## Passage shown
So… My dad sent me a new computer, only it never came. Fortunately, it was insured. Unfortunately, it was insured by our U.S. Postal Service. I call up my local post office today, “Where do I take this, uh… claim forms thing?” Huh? Oh, you need to take that to the main post office over in the something something shopping center. “And… where is that?” Oh, that’s on Irving Blvd. Irving Blvd. goes all the way to Dallas. That’s okay, I’ll go from Loop 12 and see if I can find number 2701.
Nothing doing. I find a shopping center with promising numbers, but no shopfronts look governmental. I drive around, hopping speedbumps, dodging pedestrians, cross the street to the Krogers. I need to get some chips, and they probably know inside where this so-called main post office is.
But Coke is two twelve-packs for a fiver, and I really ought to get some cheese, the milk’s gone sour though it’s cheaper at Wal-mart, and we’re out of eggs, I mixed the last frozen orange juice this morning, Minute Maid’s on sale, and next thing I know, my buggy is too full to go through the express aisle. And the other lanes are full of full buggies. I pick one of the half of half a dozen of one, six of the other behind a particuliarly full woman and her buggy and settle myself in for a wait, wondering if the next lane would be faster and why this is happening to me when I lead a charmed life and all I really wanted to do is find out how to get to the post office. Dang these chips.

## Supplied material

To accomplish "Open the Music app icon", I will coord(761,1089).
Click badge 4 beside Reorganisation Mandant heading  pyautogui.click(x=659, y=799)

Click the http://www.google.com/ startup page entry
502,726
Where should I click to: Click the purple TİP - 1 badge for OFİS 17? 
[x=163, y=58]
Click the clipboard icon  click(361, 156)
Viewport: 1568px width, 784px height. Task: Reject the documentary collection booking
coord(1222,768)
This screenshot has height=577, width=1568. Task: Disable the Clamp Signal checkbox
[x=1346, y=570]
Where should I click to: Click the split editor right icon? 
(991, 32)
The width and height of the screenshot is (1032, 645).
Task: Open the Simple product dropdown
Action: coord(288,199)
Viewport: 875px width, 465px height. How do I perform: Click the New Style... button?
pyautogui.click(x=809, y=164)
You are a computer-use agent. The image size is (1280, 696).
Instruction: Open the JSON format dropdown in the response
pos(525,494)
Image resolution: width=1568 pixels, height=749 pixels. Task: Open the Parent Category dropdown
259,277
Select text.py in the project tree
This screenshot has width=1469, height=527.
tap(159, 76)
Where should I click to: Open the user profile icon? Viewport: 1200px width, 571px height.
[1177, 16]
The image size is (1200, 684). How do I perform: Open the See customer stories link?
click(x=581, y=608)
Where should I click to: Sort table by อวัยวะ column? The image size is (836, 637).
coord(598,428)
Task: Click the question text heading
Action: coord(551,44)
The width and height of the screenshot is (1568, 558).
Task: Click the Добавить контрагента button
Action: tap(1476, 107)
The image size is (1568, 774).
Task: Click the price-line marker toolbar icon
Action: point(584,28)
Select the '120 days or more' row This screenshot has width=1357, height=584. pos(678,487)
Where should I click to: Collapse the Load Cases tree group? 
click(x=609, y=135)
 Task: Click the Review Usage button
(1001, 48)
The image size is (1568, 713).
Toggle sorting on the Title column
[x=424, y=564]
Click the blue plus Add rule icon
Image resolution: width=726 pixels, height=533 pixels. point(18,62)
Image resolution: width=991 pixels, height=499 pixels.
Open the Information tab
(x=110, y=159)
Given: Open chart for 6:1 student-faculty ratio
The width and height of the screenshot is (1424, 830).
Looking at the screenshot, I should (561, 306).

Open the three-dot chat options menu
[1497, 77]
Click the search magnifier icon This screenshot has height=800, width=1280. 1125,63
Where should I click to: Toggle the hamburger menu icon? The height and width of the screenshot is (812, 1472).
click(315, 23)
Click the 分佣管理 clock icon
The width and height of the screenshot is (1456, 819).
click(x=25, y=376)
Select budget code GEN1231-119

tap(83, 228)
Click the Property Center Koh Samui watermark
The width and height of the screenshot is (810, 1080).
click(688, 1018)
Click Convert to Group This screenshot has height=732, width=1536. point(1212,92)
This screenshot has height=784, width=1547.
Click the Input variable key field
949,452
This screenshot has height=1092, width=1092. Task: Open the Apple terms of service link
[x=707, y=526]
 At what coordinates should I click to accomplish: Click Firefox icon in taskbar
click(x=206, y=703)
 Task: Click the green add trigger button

## To-do list
a: List every store or product brand named in the post about the computer that never arrived.
b: Proceed with the post about the computer that never arrived, picking up right after its final sentence.

## The replies
a: Krogers, Coke, Wal-mart, Minute Maid

b:
“I forgot to get something,” the particularly full woman ahead of me turns around and says, “you’ll have to let me out, if you would.” Heh. And I move up a space. Right then, a cashier appears at the vacant adjacent lane, beckoning me to join her. I smugly shove aside the Camels “This Lane Closed” sign sitting in my buggy’s path and ask the girl behind the register where the post office is. Oh, it’s over there where I already had been. Right. Thanks.
A little guy with a little mustache packs up my frozen juice selections in paper bags and even loads them into my car trunk. I head off across the street again, looking carefully for anything that resembles a post office.
Ah ha! There it is around the corner of the shopping center, POW flag flying beneath the stars and stripes and everything. I walk in and get in line. Fortunately, the clerks look like they’re working efficiently and the line’s moving. I hope that the not- so-younger woman behind the counter who looks like she knows what she’s doing will wait on me. Sure enough, she’s the one who gestures me forward as her current customer completes his business.
“I was told to bring this here,” I start, showing her the claim form for the missing computer. Oh, you need to take that through that door there. Right. Thanks.
“…but where is my mail? Where can I find it?” I open the door to find a distraught sounding woman arguing with a heavy-set woman behind the counter. “Ma’am, we don’t have your mail. Is this your current address?” Yada yada yada. Looks like this may take a while. I take a seat, wondering why it is that customer service personel are always so surly. I’d probably make a good one.
Heavy-set reaches across her desk toward me in an effort to give Distraught a clue that she’s through talking to her. I hand her my claim form and papers. “You need to take this to the clerks out front,” she hands it back to me.
“But where is my mail? Does all returned mail go back to Dallas?” Distraught isn’t about to give up.
“Uh, they just told me to come in here,” I say.
“What? Who told you that?” Heavy-set demands. Heck if I know. “What did the clerk look like?”
“Uh… older… brown hair maybe?”
“Male or female?”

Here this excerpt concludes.